STEVE A. SEITZ,
Before BRORBY, KELLY, and MURPHY, Circuit Judges.
This case is before the court on Steve Seitz's pro se request for a certificate of appealability ("COA"). Seitz seeks a COA so that he can appeal the district court's dismissal of his 28 U.S.C. § 2254 petition. See 28 U.S.C. § 2253(c)(1)(A) (holding that no appeal may be taken from an order denying relief in a § 2254 petition unless the petitioner-appellant first obtains a COA). Seitz was convicted in Oklahoma state court on two counts of lewd or indecent acts with a child under the age of sixteen, three counts of first degree rape, one count of forcible oral sodomy, and one count of attempted sodomy; he received a lengthy prison sentence. Seitz filed the instant § 2254 habeas petition in January of 1999 alleging some forty claims of constitutional error. Seitz's petition was referred to a magistrate judge for initial proceedings pursuant to 28 U.S.C. § 636(b)(1)(B). In a thorough and well-reasoned report and recommendation ("R & R") the magistrate judge recommended that Seitz's petition be dismissed because it was filled well outside the one-year limitations period set out in 28 U.S.C. § 2244(d). The magistrate judge further concluded that Seitz had failed to identify any circumstances that would support an equitable tolling of the limitations period. Upon de novo review, the district court adopted the R & R and dismissed Seitz's petition.

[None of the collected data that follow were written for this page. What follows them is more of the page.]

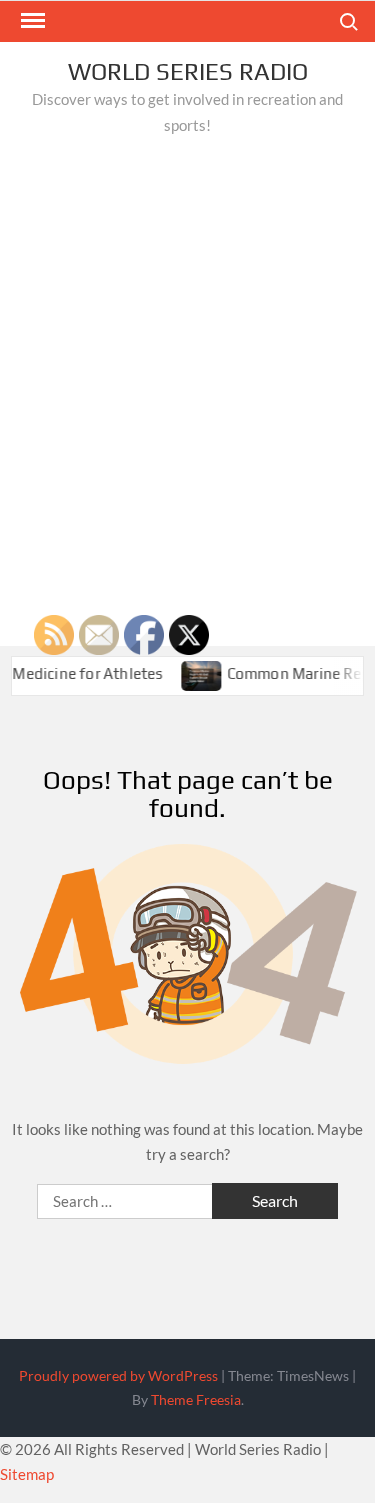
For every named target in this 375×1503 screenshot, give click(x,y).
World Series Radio (188, 71)
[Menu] (31, 21)
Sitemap (27, 1474)
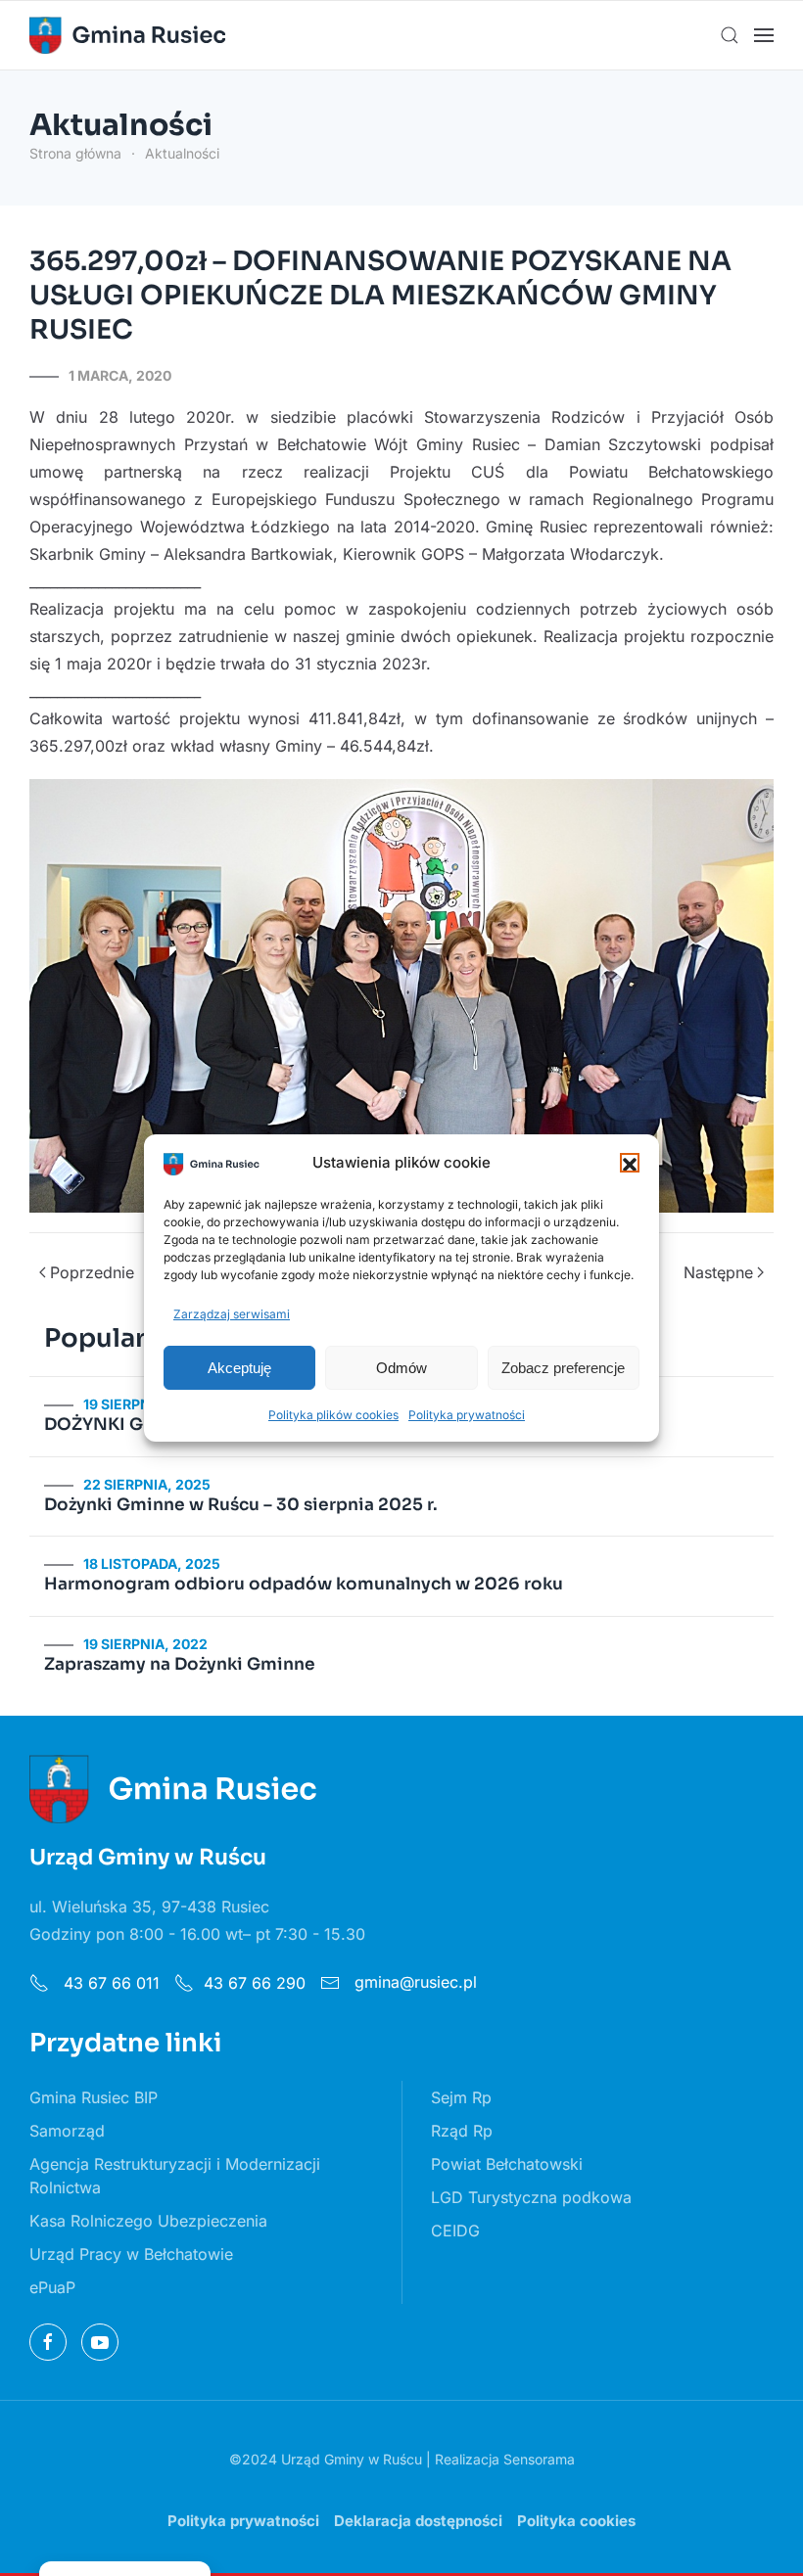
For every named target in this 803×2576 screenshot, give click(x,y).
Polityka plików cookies (333, 1414)
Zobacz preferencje (563, 1367)
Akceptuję (239, 1367)
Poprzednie (92, 1272)
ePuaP (52, 2287)
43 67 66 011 (109, 1983)
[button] (629, 1163)
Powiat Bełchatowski (507, 2164)
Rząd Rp (462, 2130)
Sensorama (539, 2459)
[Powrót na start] (127, 35)
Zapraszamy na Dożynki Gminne (179, 1664)
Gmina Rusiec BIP (93, 2097)
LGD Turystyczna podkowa (531, 2197)
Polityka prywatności (466, 1414)
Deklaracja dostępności (418, 2520)
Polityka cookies (576, 2520)
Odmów (401, 1367)
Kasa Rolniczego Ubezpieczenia (148, 2221)
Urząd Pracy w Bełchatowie (131, 2254)
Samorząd (67, 2130)
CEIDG (455, 2230)
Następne (718, 1272)
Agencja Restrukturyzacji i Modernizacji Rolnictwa (174, 2175)
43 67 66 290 (255, 1983)
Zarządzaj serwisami (231, 1314)
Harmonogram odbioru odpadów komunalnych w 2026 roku (303, 1584)
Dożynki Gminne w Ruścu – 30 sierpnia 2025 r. (241, 1505)
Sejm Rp (461, 2097)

To demonstrate his entitlement to a COA, Seitz must make a "substantial showing of the denial of a constitutional right." See 28 U.S.C. § 2253(c)(2). Because the district court dismissed Seitz's petition on limitations grounds, Seitz must demonstrate both that jurists of reason would find it debatable whether the petition states a valid claim of the denial of a constitutional right and that jurists of reason would find it debatable whether the district court was correct in concluding the petition was filed outside of § 2244(d)'s limitations period. See Slack v. Warden, 120 S. Ct. 1595, 1603-04 (2000). The analysis set forth in the R & R thoroughly and correctly demonstrates that Seitz's petition was untimely and that he is not entitled to the benefits of equitable tolling. This court will not expend scarce judicial resources in repeating that analysis. Seitz's request for a COA is DENIED for substantially those reasons set forth in the R & R. The appeal is therefore DISMISSED.
ENTERED FOR THE COURT:
Michael R. Murphy
*. This order and judgment is not binding precedent, except under the doctrines of law of the case, res judicata and collateral estoppel. The court generally disfavors the citation of orders and judgments; nevertheless, an order and judgment may be cited under the terms and conditions of 10th Cir. R. 36.3.